WILMINGTON, NC (WWAY) — A coal ash spill from two weeks ago has left many people in the Cape Fear on edge as we waited for test results to come back. Well the results are in.
The North Carolina Department of Environmental Quality says tests from Duke Energy’s Sutton Plant show all levels of metal except one are below state water quality standards after a breach at a cooling lake two weeks ago. The state test show only a slight elevation of dissolved copper from the samples taken in the days after the September 21 breach. DEQ says the copper levels were the same upstream and downstream and could be a result of the extreme flooding in the area after Hurricane Florence.
“We are pleased that the state’s test results align well with the extensive water sampling Duke Energy continues to perform, demonstrating that Cape Fear River quality is not harmed by Sutton plant operations,” Duke Energy spokesman Bill Norton said in a statement.
Environmental groups say testing of the river shows something different. They say results show a high level of coal ash in the Cape Fear River, and three different locations have high levels of metals like arsenic. Cape Fear River Keeper Kemp Burdette says based on what they saw and the results from the lab, this will have significant impacts on the ecosystem.
Burdette, Duke Energy and state regulators all say people do not need to worry when it comes to drinking water and water for showering, because that water is drawn about 20 miles upstream from Sutton Lake. But Burdette says this can affect the fish in Sutton Lake and could impact recreational fishing and the fishing industry. He says he is furious with Duke Energy.
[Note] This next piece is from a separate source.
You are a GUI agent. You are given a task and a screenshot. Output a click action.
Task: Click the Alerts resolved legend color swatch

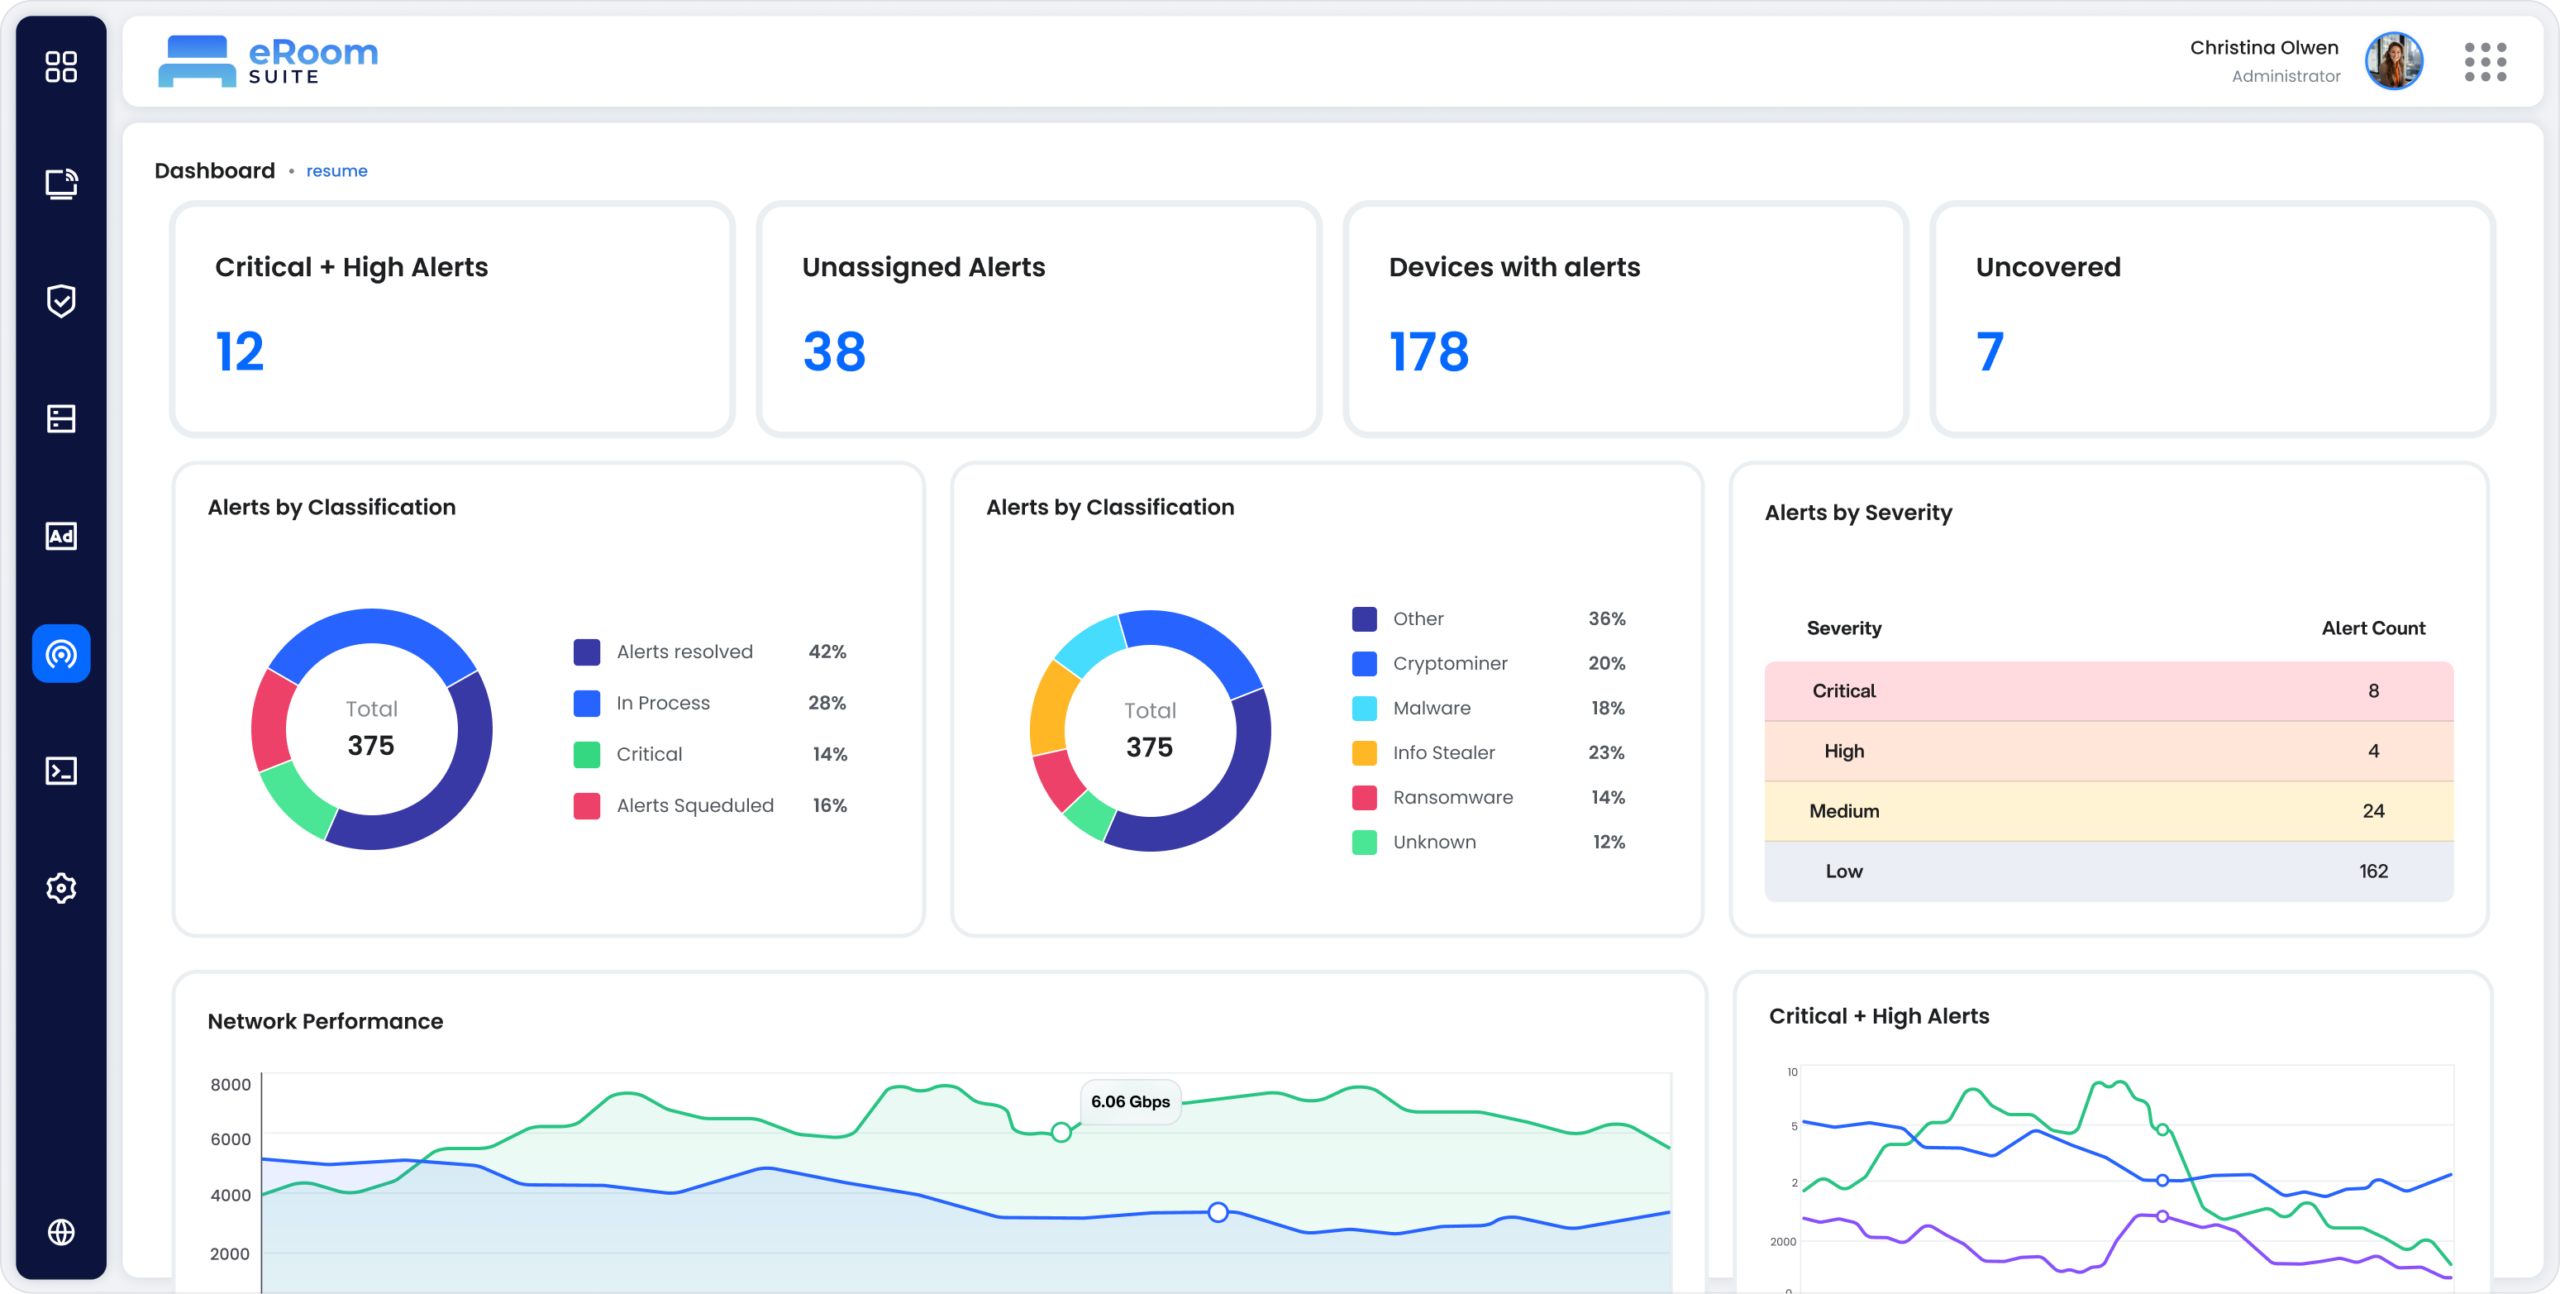(587, 652)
“They have done everything in their power to minimize what was a significant spill and try to spin this story as if there’s nothing to worry about and I think that couldn’t be further from the truth,” Burdette said.
Burdette says it’s still to early to see what the impacts will be in the long, run but he is certain that no one should be exposed to heavy metals.
Duke Energy disputes the findings of the environmental groups.
“These results, combined with dozens of data points gathered by Duke Energy over many days, make it clear that three samples shared by environmental groups yesterday are extreme outliers that do not paint an accurate picture of river quality,” Norton said.
Burdette also said that about 20 percent of people in New Hanover County use public ground water wells, but they also are not affected by the spill.
Editor’s Note: This story has been updated to include the results of NCDEQ testing and a response from Duke Energy.